[Text and element pointing lines]
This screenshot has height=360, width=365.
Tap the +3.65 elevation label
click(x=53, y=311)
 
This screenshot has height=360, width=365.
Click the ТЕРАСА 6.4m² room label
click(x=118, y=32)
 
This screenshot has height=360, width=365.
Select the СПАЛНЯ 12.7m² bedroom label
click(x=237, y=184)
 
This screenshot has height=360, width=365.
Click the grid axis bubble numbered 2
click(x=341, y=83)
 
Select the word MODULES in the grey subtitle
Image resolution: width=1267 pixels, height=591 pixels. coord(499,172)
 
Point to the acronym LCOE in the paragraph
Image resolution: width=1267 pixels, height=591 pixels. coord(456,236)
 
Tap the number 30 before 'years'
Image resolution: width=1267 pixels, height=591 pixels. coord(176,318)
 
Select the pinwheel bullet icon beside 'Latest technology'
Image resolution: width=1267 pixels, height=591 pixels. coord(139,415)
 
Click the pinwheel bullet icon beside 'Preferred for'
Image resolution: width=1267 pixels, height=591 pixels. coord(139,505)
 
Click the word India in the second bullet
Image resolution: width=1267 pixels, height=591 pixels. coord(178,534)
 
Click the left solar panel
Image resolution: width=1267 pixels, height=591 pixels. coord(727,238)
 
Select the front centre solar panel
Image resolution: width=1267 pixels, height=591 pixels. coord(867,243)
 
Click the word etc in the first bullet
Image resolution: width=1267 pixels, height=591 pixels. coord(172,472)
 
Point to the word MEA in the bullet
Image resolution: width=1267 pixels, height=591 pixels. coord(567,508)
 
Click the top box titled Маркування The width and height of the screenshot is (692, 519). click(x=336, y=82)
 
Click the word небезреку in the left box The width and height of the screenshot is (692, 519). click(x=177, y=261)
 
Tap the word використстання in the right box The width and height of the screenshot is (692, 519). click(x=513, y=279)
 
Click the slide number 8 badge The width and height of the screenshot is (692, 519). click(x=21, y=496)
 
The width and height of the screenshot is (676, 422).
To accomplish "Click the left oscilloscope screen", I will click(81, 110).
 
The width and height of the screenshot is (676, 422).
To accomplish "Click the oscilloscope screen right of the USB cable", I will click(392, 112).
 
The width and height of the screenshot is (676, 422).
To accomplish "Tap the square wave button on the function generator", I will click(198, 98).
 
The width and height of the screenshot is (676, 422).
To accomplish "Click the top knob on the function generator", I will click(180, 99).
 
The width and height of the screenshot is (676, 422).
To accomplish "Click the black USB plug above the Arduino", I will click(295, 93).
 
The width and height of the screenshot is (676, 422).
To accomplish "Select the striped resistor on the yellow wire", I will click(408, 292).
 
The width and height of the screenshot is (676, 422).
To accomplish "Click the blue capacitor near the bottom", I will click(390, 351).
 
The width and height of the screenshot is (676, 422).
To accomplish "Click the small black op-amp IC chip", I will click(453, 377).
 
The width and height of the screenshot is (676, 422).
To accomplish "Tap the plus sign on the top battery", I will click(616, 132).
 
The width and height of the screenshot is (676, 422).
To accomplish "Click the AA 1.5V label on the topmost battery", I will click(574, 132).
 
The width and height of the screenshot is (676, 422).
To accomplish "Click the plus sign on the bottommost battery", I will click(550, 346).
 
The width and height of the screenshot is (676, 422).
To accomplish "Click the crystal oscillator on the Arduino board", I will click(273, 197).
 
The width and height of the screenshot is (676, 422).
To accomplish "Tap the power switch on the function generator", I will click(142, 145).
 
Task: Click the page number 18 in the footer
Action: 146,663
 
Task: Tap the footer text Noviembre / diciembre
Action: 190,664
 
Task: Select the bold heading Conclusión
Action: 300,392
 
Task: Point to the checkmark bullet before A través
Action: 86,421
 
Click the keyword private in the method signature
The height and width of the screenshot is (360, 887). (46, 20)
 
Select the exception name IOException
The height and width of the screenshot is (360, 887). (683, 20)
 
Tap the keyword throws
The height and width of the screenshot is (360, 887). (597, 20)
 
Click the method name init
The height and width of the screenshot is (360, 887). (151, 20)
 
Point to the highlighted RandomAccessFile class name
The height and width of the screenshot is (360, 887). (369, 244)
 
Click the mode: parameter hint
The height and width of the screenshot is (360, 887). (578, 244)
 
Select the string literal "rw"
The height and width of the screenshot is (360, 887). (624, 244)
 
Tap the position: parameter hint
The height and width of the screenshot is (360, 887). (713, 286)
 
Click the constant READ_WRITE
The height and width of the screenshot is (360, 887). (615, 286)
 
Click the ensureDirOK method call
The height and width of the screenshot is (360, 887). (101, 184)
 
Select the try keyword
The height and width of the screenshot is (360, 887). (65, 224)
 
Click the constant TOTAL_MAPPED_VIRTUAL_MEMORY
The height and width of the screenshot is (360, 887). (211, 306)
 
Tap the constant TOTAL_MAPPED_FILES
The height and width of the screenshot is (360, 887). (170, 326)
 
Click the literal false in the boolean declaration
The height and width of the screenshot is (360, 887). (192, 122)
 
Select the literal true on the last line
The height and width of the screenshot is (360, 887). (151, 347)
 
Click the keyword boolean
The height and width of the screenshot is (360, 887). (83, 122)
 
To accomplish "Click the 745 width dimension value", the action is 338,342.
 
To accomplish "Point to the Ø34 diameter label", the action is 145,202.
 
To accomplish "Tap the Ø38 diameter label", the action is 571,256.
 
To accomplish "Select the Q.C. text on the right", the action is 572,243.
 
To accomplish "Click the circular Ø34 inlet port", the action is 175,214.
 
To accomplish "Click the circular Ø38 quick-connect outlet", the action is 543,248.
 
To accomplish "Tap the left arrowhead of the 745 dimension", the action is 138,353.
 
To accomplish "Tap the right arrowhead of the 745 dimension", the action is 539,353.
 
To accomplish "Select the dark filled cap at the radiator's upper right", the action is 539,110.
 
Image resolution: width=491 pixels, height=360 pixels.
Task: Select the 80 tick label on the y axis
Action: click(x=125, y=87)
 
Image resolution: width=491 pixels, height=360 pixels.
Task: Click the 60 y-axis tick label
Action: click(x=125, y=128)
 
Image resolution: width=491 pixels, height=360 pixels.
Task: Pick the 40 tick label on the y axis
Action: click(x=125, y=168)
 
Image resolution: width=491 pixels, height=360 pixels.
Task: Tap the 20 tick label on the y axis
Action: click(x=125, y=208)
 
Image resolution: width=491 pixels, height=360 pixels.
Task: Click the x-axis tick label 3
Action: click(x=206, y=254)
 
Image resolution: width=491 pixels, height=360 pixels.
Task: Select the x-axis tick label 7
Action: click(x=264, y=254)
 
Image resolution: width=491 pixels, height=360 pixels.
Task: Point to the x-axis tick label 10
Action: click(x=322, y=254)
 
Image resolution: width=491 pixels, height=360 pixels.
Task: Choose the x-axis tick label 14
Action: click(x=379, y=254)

▶ Goal: Please rewrite the stretch from the line containing "action is 338,342." through the line containing "Action: click(x=125, y=87)", substituting "arrow tip" for "arrowhead" and changing nothing else. Give only those lines.

▶ Final answer:
To accomplish "Click the 745 width dimension value", the action is 338,342.
 
To accomplish "Point to the Ø34 diameter label", the action is 145,202.
 
To accomplish "Tap the Ø38 diameter label", the action is 571,256.
 
To accomplish "Select the Q.C. text on the right", the action is 572,243.
 
To accomplish "Click the circular Ø34 inlet port", the action is 175,214.
 
To accomplish "Click the circular Ø38 quick-connect outlet", the action is 543,248.
 
To accomplish "Tap the left arrow tip of the 745 dimension", the action is 138,353.
 
To accomplish "Tap the right arrow tip of the 745 dimension", the action is 539,353.
 
To accomplish "Select the dark filled cap at the radiator's upper right", the action is 539,110.
 
Image resolution: width=491 pixels, height=360 pixels.
Task: Select the 80 tick label on the y axis
Action: click(x=125, y=87)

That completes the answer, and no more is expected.